Hopefully the bitches don't abandon me this time like they did at the last party. I mean, that was just totally lame. What the fuck was up with that? I mean, ugh. That just totally killed my buzz. And I refuse to lose my buzz on New Years as I'm scoping out the hottest guy there to kiss at midnight. Might as well start off my year on a good note.

Nov. 24th, 2006

ugh

(no subject)

The 'rents were home for Thanksgiving. Big fucking deal. They thought that bringing me back gifts from their "business trip" in France and Italy would appease me. Shit, the gifts are totally hot - all the cheerleaders are gonna be totally jealous when they see the new clothes, jewelry, and perfume that I now own.
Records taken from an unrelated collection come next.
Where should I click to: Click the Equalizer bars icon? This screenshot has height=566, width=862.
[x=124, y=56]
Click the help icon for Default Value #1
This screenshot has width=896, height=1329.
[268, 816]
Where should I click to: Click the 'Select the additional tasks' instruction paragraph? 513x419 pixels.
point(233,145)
But really? As fucking babyish as this sounds, it would be fine if they were around a little more. I mean, they can still be absent when I want to throw some kick ass parties but other then that...I mean, would it kill them to take a fucking break from their jobs for awhile and stay here. Or else take me with them?

Nov. 16th, 2006

smile

(no subject)

Why can't I just forget everything? Stop dreaming about it, stop letting it nag me, just stop. I'm fucking sick of this shit. And I can't believe I'm out of pot again. I totally have to get some soon; it is just what I need after the nightmares. It always calms me down.

It's not supposed to be like this. I'm supposed to be able to brush anything off, like I always have. Everything from my parents leaving me alone while they travel gaily across the world to the bitches at school who are supposably my friends, who would probably abandon me in a heartbeat. I can let all of that just slide past my shoulders and forget about it. So why doesn't that work for these goddamn nightmares?
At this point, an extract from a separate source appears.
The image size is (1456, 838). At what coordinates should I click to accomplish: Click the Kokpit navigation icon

Whatev. I'm done with it. I'm going to forget about it, just like I forget about every other thing that's hurt or disappointed me in my life. I deal with it and it's done. I don't have the time to try to ponder over them and work them out. Life goes too fast. And I'm not missing out on anything.

Oct. 5th, 2006

smile

Everyone needs a little excitement in their life

This weekend is going to be killer. Sheila and Heath are going with to a litte college party at the U. It's going to hot. Those boys won't know what hit them. All three of us, with our incredible fakes, of course. Gotta love cousins who work at the DMV. Course, I'm sure he only did it because Sheila convinced him too. Hmm...I'll have to thank her for that.

I bought a hot dress for Homecoming. I can't wait to wear it. The boys will be drooling. Not that I care too much. Still, a girl's gotta like the attention. And the dress will definitely catch the attention of more than a few boys. I can't wait.